2018年6月6日水曜日

家族の映画2本@亀有

土曜日はMOVIX亀有で「妻よ薔薇のように 家族はつらいよⅢ」と先行公開の「万引き家族」を見た。
亀有は「万引き家族」を土日は1番大きいスクリーンでフル回転させていたが、なんで?と思ったら、亀有から常磐線で3つ目の駅、南千住(荒川区)周辺が舞台だった。区は違うがご当地に近いのだろう。
この映画は最後に南千住東口行きのバスが出てくるが、かなり早い段階から南千住あたりだろうということはわかった。駅近くの三ノ輪商店街でロケしたそうだ。ただ、それ以外の場所は南千住のあたりでロケしたのではないのではないかと思う。
南千住は現在、まるで東横線の武蔵小杉駅(神奈川県川崎市)のように周辺に高層マンションが次々と建っていて、地価も急上昇しているらしい。常磐線、日比谷線に加えて、つくばエクスプレスも通っている。
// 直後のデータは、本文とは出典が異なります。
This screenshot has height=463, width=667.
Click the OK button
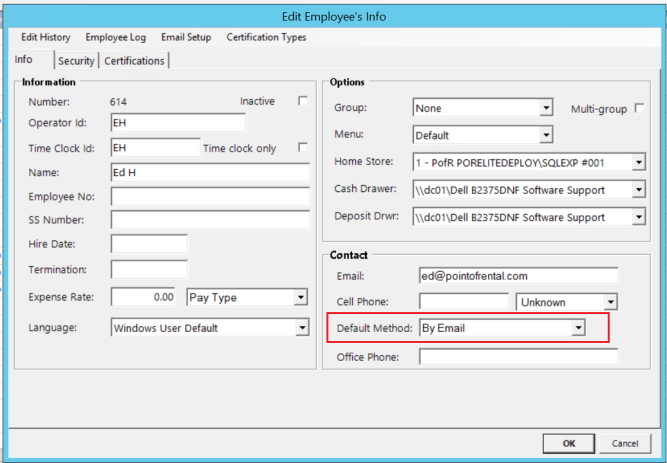pos(568,443)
だが、このあたりはもともと工場地域で、私くらいの世代でないと知らないだろうが、お化け煙突という、4本の煙突が角度により3本や2本に見える工場があった。小学校高学年に柏市に引っ越したので、常磐線の車窓からお化け煙突を何度も見た。
南千住には降りたことはないのだけれど、今も駅のそばには昔ふうのギザギザ屋根の工場がある(東京メトロの整備工場のようだ)。また、このあたりは山谷のドヤ街が近く、もともとは貧しい人の住む地域であったらしい。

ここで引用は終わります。